Luna-Perez was charged with two counts of vehicular homicide and assault by auto.
Charges could be added once prosecutors receive the results of an alcohol blood level test.
The Mexican immigrant, who was in the US illegally, had been arrested twice this spring for DUI in Red Bank, NJ — something Pleitez’s niece bemoaned at the wake.
Maria del Carmen Pleitez told The Post her aunt was a hardworking, cat-loving, doting US citizen who immigrated from El Salvador 24 years ago.
“She was a happy person,” Pleitez, 39, said. “She would come to a place, or she would come to our homes, and just bring happiness. She was never angry, never sad. She always had the strength to continue going, and that’s what hurts, because the guy had two DUIs already.”
Maria Pleitez spent years working in the painting department of Superior Promotional Bags, a Toms River promotional products supplier, the niece said.

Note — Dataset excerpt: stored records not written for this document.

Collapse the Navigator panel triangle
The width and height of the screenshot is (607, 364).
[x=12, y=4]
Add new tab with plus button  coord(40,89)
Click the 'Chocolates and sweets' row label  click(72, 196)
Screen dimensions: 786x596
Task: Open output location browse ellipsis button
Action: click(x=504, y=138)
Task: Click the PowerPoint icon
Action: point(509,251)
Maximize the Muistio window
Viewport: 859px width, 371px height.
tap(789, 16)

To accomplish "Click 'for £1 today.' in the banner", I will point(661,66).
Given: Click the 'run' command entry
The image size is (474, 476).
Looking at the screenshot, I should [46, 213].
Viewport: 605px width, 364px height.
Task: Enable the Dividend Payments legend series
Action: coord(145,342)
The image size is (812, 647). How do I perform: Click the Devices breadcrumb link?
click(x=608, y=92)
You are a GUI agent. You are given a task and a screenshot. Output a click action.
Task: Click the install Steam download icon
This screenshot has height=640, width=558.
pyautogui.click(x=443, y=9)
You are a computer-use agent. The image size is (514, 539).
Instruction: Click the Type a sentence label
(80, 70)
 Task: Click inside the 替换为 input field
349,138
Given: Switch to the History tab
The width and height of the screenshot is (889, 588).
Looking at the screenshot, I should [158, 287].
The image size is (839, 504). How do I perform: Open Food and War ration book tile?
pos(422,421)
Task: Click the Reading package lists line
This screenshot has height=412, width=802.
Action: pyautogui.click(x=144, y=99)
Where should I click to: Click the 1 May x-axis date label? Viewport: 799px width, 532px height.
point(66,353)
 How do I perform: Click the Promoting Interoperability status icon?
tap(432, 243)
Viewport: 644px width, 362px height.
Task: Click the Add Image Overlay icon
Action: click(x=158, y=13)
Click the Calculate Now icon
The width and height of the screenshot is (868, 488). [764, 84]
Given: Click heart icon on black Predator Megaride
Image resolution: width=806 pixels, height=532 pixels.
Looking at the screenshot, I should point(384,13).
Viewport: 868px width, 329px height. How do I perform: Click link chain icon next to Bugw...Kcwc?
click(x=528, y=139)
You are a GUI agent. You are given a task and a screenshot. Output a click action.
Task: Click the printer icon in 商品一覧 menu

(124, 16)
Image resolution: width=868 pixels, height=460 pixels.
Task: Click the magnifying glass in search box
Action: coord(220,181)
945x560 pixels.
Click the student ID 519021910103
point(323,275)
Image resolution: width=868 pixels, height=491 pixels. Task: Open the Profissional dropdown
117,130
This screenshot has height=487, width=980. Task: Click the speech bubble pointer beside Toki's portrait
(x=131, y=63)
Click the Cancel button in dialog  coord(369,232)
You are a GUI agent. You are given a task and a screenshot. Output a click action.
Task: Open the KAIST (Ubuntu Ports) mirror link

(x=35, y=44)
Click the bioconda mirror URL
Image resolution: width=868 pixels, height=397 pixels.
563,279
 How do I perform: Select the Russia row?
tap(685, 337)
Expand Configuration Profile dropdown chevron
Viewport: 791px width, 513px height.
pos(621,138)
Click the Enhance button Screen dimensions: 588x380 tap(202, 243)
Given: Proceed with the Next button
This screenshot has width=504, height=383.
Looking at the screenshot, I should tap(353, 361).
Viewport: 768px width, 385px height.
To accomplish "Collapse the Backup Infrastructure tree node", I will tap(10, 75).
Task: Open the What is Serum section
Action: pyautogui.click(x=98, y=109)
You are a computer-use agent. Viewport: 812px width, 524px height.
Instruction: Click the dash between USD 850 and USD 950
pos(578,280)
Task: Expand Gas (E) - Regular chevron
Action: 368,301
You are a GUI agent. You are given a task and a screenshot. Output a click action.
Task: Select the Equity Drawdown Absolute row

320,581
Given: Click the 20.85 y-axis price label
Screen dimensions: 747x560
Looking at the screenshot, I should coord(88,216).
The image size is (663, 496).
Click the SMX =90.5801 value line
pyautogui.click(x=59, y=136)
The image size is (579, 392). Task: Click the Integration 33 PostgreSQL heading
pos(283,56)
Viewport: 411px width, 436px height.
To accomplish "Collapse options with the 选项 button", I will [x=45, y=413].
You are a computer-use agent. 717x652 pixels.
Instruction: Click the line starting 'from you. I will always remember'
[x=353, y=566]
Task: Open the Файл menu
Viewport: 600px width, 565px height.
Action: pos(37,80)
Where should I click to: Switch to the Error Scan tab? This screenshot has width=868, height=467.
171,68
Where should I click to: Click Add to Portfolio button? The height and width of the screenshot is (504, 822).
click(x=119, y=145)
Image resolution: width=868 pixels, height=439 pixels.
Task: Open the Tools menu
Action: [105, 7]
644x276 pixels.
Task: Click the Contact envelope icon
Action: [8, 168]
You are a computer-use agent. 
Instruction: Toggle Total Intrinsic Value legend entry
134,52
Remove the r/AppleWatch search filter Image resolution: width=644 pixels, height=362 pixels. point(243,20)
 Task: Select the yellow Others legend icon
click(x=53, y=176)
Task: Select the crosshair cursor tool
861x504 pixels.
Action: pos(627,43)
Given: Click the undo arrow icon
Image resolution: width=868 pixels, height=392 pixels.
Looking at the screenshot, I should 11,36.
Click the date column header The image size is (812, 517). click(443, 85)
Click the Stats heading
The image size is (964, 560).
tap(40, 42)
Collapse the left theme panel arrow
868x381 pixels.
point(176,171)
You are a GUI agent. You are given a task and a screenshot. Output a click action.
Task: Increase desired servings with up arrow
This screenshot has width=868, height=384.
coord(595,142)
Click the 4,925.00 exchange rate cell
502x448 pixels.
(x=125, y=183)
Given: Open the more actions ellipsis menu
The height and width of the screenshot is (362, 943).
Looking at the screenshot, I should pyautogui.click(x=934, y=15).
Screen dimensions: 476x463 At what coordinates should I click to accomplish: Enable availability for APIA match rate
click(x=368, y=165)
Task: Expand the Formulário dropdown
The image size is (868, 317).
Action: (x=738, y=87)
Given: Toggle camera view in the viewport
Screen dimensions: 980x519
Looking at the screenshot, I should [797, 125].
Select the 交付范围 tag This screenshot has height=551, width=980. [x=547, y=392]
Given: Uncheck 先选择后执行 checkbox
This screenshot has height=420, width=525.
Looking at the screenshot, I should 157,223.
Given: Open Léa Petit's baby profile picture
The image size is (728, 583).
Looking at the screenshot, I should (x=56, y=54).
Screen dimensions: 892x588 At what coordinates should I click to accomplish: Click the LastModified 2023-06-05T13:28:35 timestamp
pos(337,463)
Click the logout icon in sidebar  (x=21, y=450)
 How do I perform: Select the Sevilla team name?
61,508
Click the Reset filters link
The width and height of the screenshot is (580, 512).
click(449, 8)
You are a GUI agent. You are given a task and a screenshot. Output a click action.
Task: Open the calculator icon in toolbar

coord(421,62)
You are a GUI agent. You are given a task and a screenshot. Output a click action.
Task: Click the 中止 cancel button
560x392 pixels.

“She was the head of the family,” Maria del Carmen Pleitez said. “She was bringing up her two daughters. She had her own apartment, her own place, and she never asked her help for anything. We loved her.”
Pleitez’s 16-year-old daughter, who stayed home, is heartbroken, she said.
“It’s so hard. We still feel like we can’t digest everything. Like, you wake up in the morning, you think it’s not true.”